Dopo giorni di scontri e centinaia di feriti sulla Spianata delle Moschee, nella Città Vecchia di Gerusalemme, Israele ha risposto all’ultimatum di Hamas inviando l’esercito nei luoghi ritenuti più sensibili, usando le armi anche contro donne e bambini, e con raid indiscriminati su obiettivi militari e civili. Bombardamenti che si sono intensificati dopo il lancio di razzi da parte del braccio armato di Hamas.
Tutta la Striscia di Gaza è stata colpita e brucia.
Secondo il ministero della Salute palestinese le vittime sono almeno una decina. Per l’esercito israeliano nel bombardamento sono rimasti uccisi ‘solo’ tre militanti di Hamas.
I missili palestinesi hanno causato il ferimento di un uomo israeliano la cui auto è stata investita dall’onda d’urto dell’esplosione di un razzo anti-carro sulla strada al confine con la Striscia.
L’escalation ha preso il via nella serata di oggi al termine dell’ultimatum con il quale Hamas aveva chiesto al governo israeliano di ritirare le truppe dalla Spianata entro le 18 (le 17 in Italia).

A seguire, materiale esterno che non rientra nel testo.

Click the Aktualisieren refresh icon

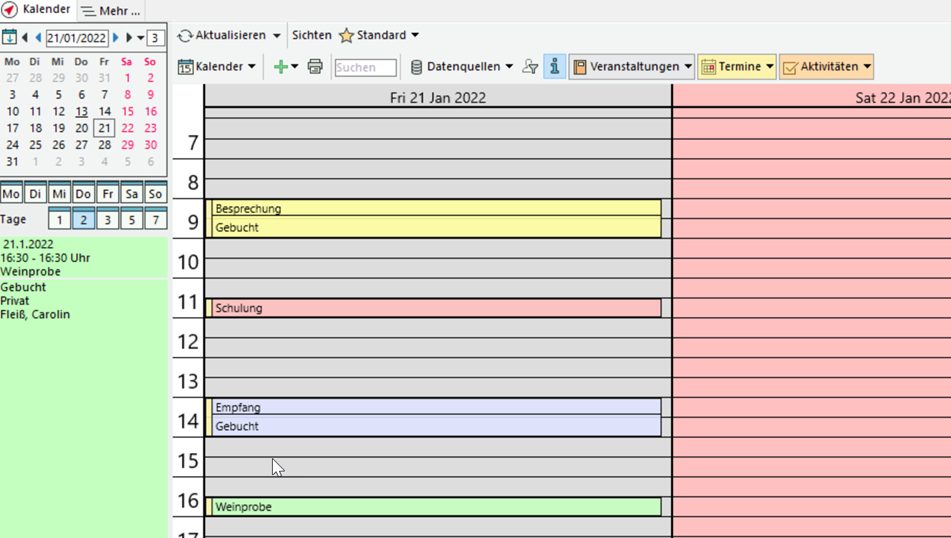185,35
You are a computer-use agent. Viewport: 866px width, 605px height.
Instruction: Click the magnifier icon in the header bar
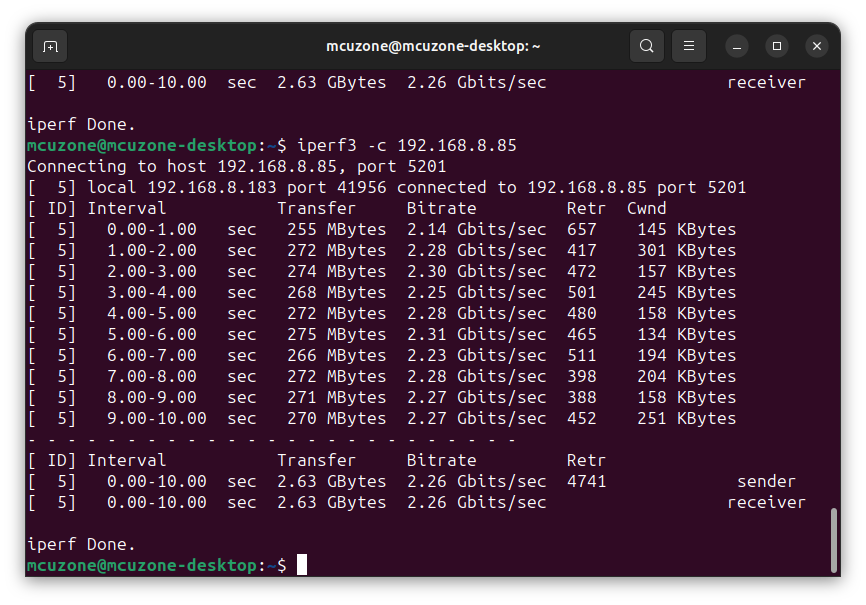click(646, 46)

Poco dopo l’ora indicata, sono risuonate le sirene di allarme ed è iniziato il lancio dei primi razzi.
A Gerusalemme, nel frattempo, sono stati evacuati il Muro del Pianto e la Knesset, il Parlamento e il tribunale distrettuale dove si era svolta nel pomeriggio l’udienza del processo per corruzione che vede imputato Benjamin Netanyahu. Ma il premier israeliano non era presente in aula.

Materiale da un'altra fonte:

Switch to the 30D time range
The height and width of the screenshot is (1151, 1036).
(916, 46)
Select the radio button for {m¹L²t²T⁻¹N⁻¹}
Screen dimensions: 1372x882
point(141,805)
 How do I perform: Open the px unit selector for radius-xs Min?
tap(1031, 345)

In serata sulla Spianata delle Moschee, che per gli ebrei è invece il “monte del Tempio” si è sviluppato un grande incendio partito dalla moschea di Al Aqsa, uno sei più importanti luoghi di culto dei musulmani palestinesi.
La tensione era alta dalle prime ore della mattinata e solo quando gli organizzatori della Marcia delle Bandiere hanno deciso di annullare la manifestazione ebraica per il Jerusalem Day sì era tirato un sospiro di sollievo. Il rischio che potesse scatenarsi un massacro era pressoché una certezza.

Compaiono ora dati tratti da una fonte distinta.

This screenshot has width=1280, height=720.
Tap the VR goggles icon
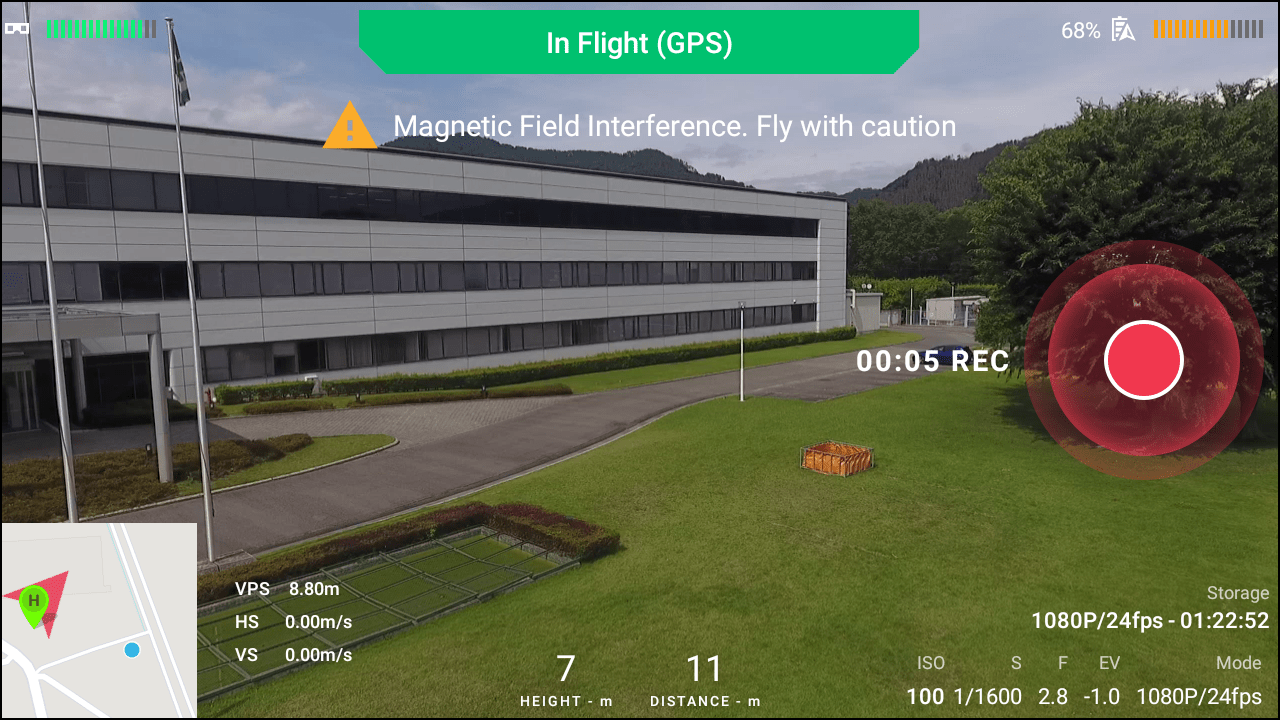17,29
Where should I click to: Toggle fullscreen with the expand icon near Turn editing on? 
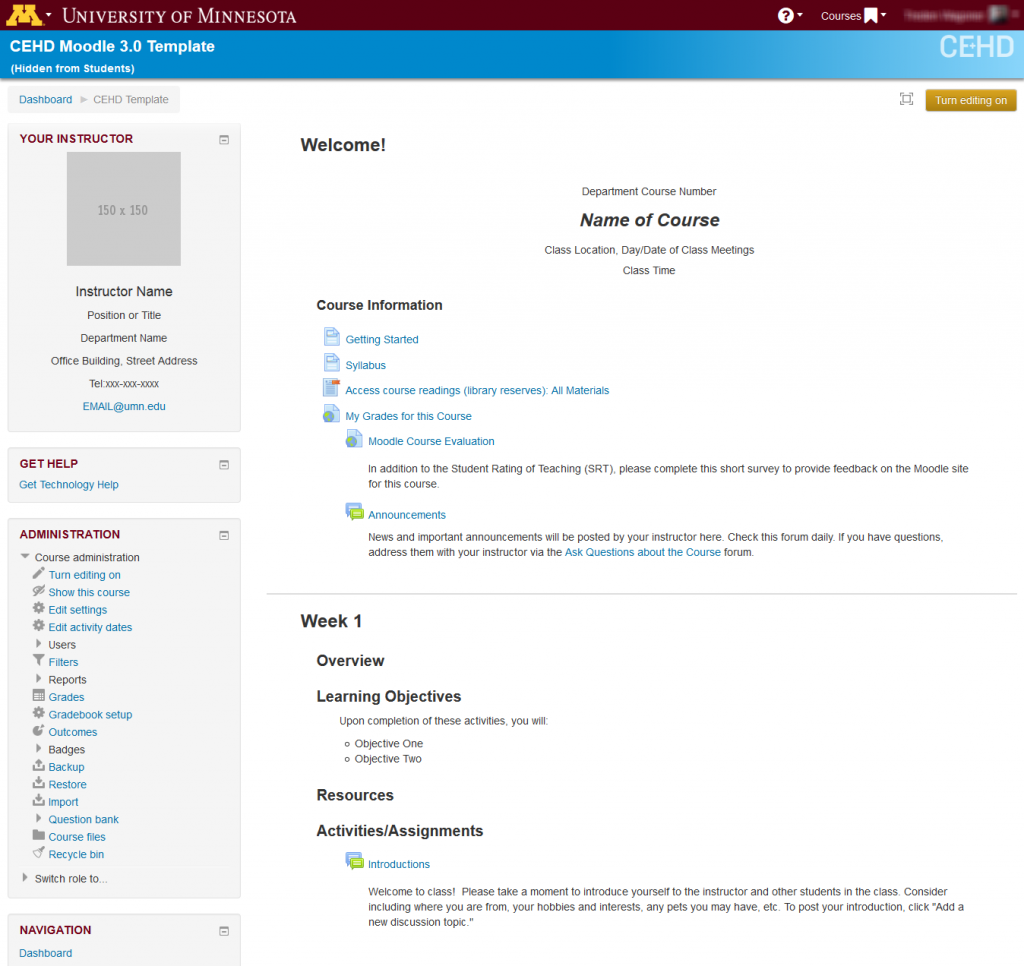[x=906, y=100]
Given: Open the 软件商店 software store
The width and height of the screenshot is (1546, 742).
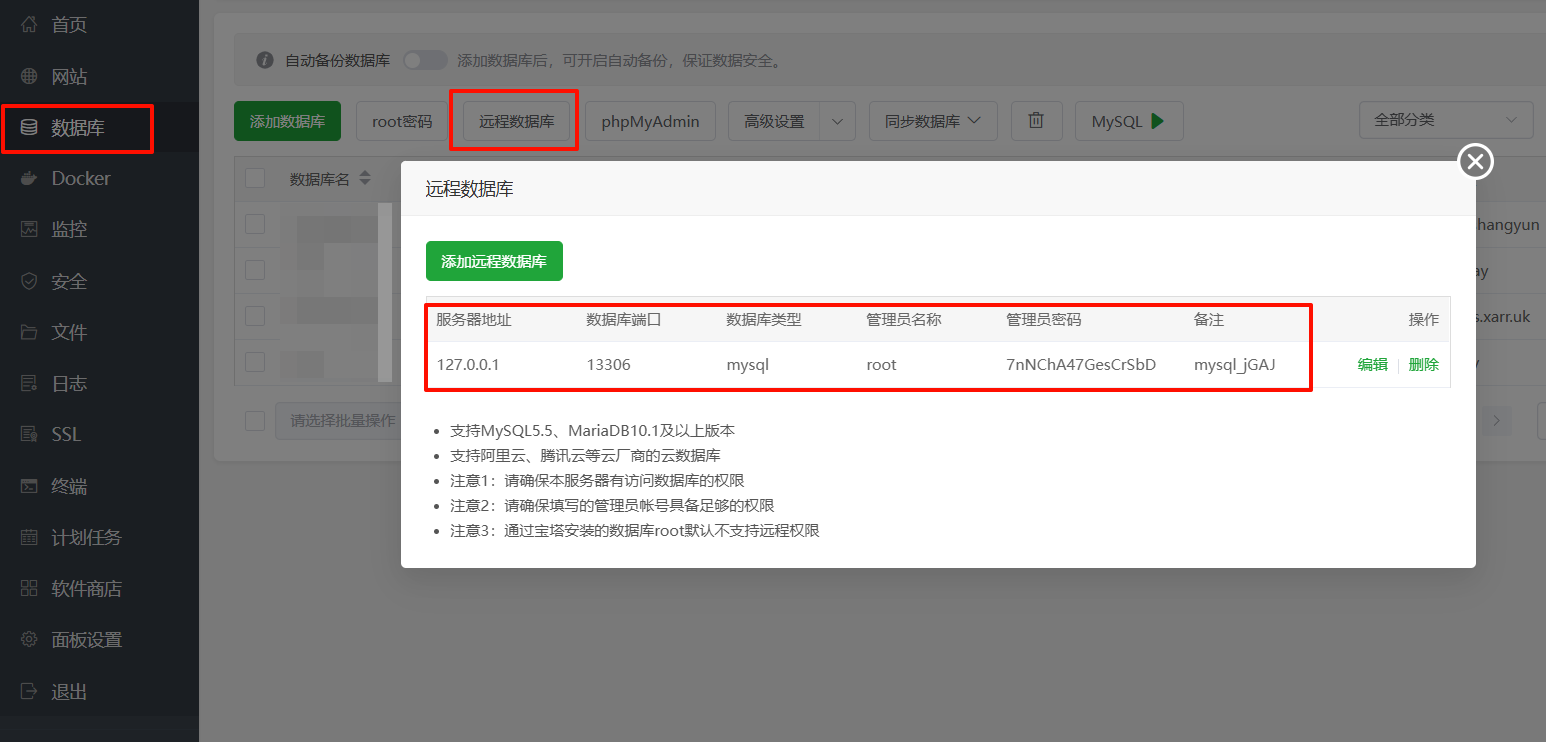Looking at the screenshot, I should coord(80,588).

Nei giorni precedenti sulla Spianata delle Moschee si erano verificati scontri tra la polizia israeliana e alcuni manifestanti. Ma la situazione è trascesa al punto che le forze in tenuta antisommossa hanno fatto irruzione all’interno di Al Aqsa accanendosi contro fedeli inermi che erano all’interno a pregare. Secondo la Mezzaluna Rossa oltre 300 palestinesi sono rimasti feriti, di cui sette in modo grave.
Ma sull’episodio non c’è stata l’attenzione riservata agli scontri di oggi, in occasione della ‘Giornata di Gerusalemme’ per ricordare l’unificazione della città come capitale dello Stato ebraico dopo la conquista della parte orientale nella Guerra dei Sei Giorni nel 1967.
Le violenze esplose nell’ultima settimana sono le più gravi dal 2017.
Le tensioni sono tornate a crescere perché i palestinesi lamentano costrizioni oppressive nonostante il mese sacro musulmano del Ramadan.
Ad alimentare ulteriormente le proteste nei giorni scorsi, la minaccia di sfratto nei confronti di quattro famiglie palestinesi dal quartiere di Sheikh Jarrah a Gerusalemme Est. La sentenza della Corte Suprema israeliana sul caso, attesa per questa mattina, è stata rinviata su richiesta del procuratore generale Avichai Mandelblit.
La situazione, purtroppo, non può che peggiorare.
Seppure a distanza, su Articolo Ventuno continueremo a informarvi ai tutto ciò che sta accadendo e a dar voce a chi viene silenziato, purtroppo sempre e solo i palestinesi.